### EXERCISE DIRECTIONS
Go through the records below and tally the lines that include "screenshot". Answer with the number only.

### RECORDS SUPPLIED
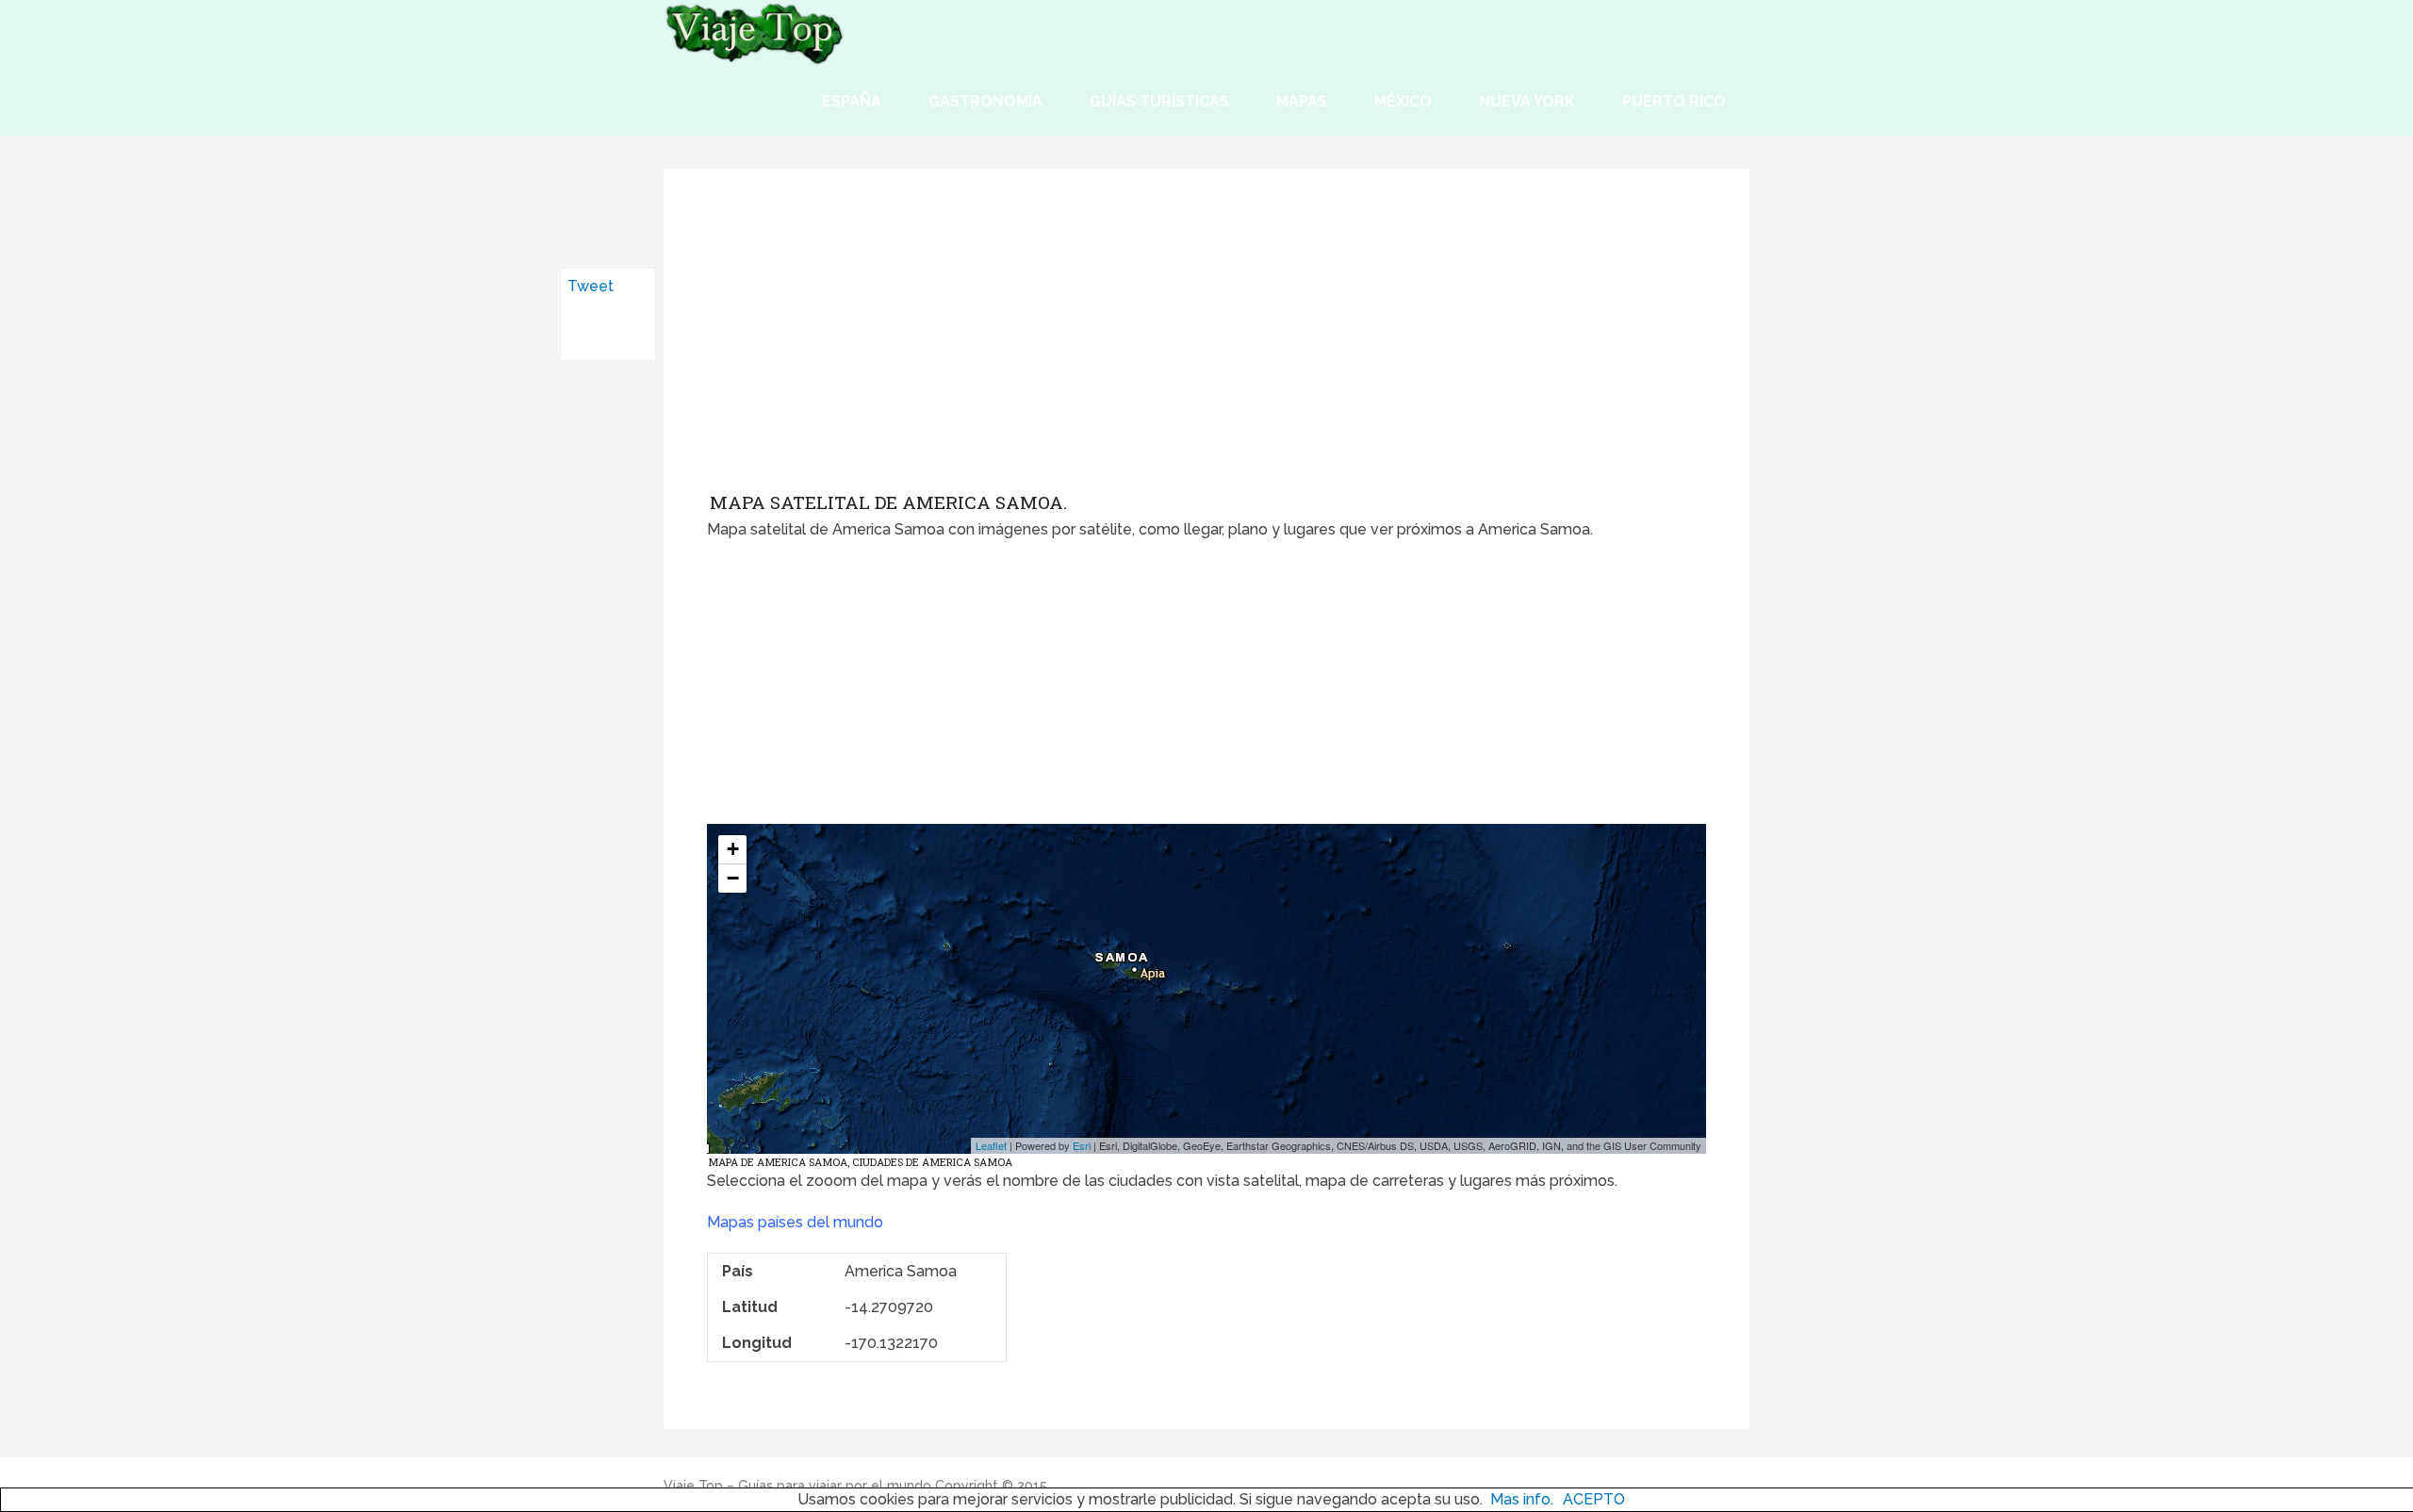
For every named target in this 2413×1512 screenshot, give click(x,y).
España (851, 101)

==

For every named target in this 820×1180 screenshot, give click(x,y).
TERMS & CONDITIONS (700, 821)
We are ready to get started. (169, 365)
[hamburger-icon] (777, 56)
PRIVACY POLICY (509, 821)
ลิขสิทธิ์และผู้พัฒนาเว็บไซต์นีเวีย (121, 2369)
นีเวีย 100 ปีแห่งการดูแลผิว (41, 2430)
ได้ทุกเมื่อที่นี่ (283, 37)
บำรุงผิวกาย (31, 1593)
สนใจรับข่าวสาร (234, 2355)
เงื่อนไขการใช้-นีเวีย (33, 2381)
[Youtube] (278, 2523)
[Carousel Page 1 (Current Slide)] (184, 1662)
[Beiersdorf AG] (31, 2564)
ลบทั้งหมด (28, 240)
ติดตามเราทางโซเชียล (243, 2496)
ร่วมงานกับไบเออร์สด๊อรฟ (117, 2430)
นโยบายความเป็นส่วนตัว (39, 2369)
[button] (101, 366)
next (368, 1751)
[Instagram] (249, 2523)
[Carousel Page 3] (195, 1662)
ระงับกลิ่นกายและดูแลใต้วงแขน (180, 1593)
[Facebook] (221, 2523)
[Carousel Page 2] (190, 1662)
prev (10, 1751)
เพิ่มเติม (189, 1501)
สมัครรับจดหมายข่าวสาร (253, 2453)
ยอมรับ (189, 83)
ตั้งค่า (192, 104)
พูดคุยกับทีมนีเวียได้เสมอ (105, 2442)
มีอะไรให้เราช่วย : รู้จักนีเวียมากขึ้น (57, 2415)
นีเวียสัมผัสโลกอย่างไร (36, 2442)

...

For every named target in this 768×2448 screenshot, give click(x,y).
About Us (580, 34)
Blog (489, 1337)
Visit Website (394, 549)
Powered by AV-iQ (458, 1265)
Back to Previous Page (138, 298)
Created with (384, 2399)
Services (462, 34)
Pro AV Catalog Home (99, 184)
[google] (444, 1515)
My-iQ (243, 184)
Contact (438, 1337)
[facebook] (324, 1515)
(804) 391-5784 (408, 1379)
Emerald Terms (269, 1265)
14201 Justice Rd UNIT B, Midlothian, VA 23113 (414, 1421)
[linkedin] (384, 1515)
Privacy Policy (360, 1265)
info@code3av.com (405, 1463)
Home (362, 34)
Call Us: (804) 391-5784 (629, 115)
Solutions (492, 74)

### ANSWER SECTION
3